§ CHALLENGE 1:
In the forum replies about PCI IDE controllers, rewrite the stretch from "Reply 17 of" through "how they work.", substituting "diskette" for "floppy".
==== SOURCE EXTRACT
You should be able to bypass BIOS disk size limits by using a PCI Ultra ATA controller with own BIOS. You could also use SATA controller, but you won't find drivers for Windows 3.1 or 98. The built-in IDE controller should be disabled.

Pentium III 900E, ECS P6BXT-A+, 384MB RAM, NVIDIA GeForce FX 5600 128MB, Voodoo 2 12MB, 80GB HDD, Yamaha SM718 ISA, 19" AOC 9GlrA
Athlon 64 3400+, MSI K8T Neo V, 1GB RAM, NVIDIA GeForce 7600GT 512MB, 250GB HDD, Sound Blaster Audigy 2 ZS

Reply 16 of 19, by abasak

User metadata
Rank Newbie
Rank
Newbie

Thanks for all the great replies! I’m trying to find a cheap controller here in EU, but seems like they start at around €50 on eBay.

For a stand alone PCI IDE controller, how do you set the drive size? Is that just automatically detected?

Reply 17 of 19, by AlexZ

User metadata
Rank Member
Rank
Member

Definitely get a very cheap one. They should cost about €10. There could be incompatibility between PCI spec supported on 486 boards therefore you don't want to spend too much on it. First look whether you are able to disable the internal HDD controller in BIOS so that Hwinfo doesn't detect it (boot from floppy once you have a floppy controller). I just bought three of them and I'm going to test how they work.
========
==== PROVIDED DATA
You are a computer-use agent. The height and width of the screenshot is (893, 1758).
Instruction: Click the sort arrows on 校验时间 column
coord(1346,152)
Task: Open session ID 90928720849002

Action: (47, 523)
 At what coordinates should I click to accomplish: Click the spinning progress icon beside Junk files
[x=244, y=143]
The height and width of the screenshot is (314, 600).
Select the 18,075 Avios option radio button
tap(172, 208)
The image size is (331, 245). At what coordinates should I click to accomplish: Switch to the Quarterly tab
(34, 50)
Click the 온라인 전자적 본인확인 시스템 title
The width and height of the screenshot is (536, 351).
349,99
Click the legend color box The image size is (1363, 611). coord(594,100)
========
==== PROVIDED DATA
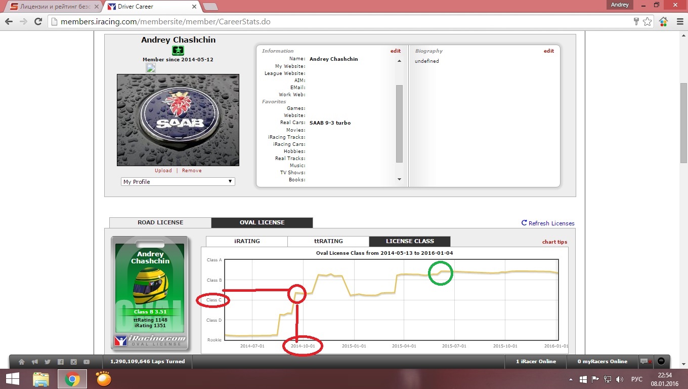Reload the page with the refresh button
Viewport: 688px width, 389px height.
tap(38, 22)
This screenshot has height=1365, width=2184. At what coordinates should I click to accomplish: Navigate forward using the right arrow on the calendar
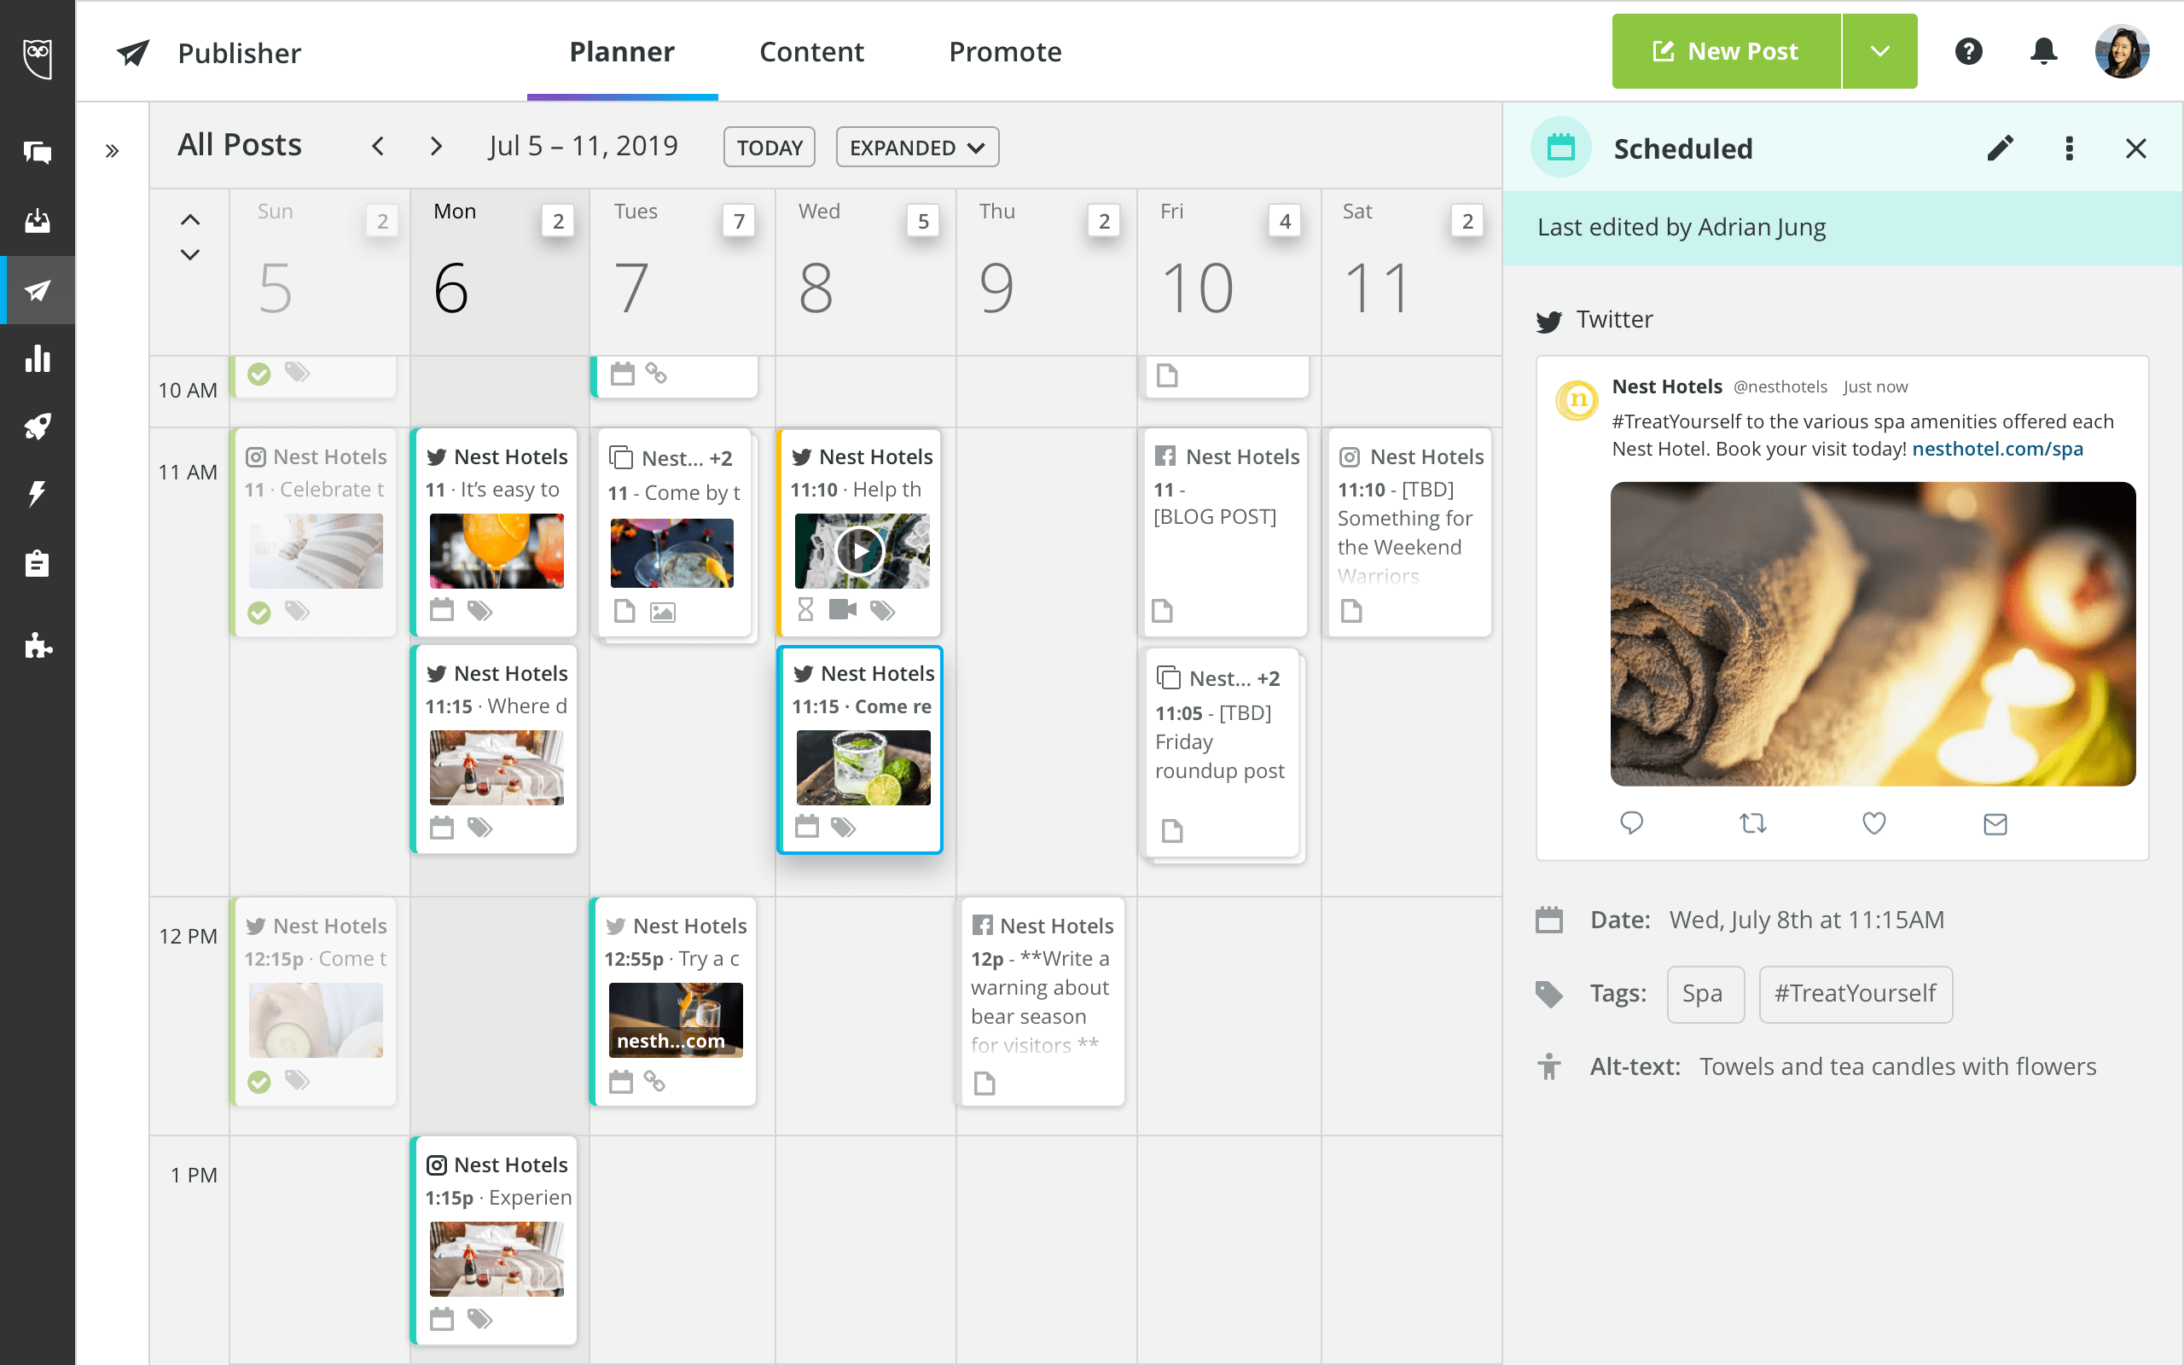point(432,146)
========
§ CHALLENGE 2:
Convert the rows from the line containing "This screenshot has" through the line containing "point(432,146)" into a numbered list, leaving out blank lines and the pictures.

§ WRITTEN SOLUTION 1:
Reply 17 of 19, by AlexZ

User metadata
Rank Member
Rank
Member

Definitely get a very cheap one. They should cost about €10. There could be incompatibility between PCI spec supported on 486 boards therefore you don't want to spend too much on it. First look whether you are able to disable the internal HDD controller in BIOS so that Hwinfo doesn't detect it (boot from diskette once you have a diskette controller). I just bought three of them and I'm going to test how they work.

§ WRITTEN SOLUTION 2:
1. This screenshot has height=1365, width=2184. At what coordinates should I click to accomplish: Navigate forward using the right arrow on the calendar
2. point(432,146)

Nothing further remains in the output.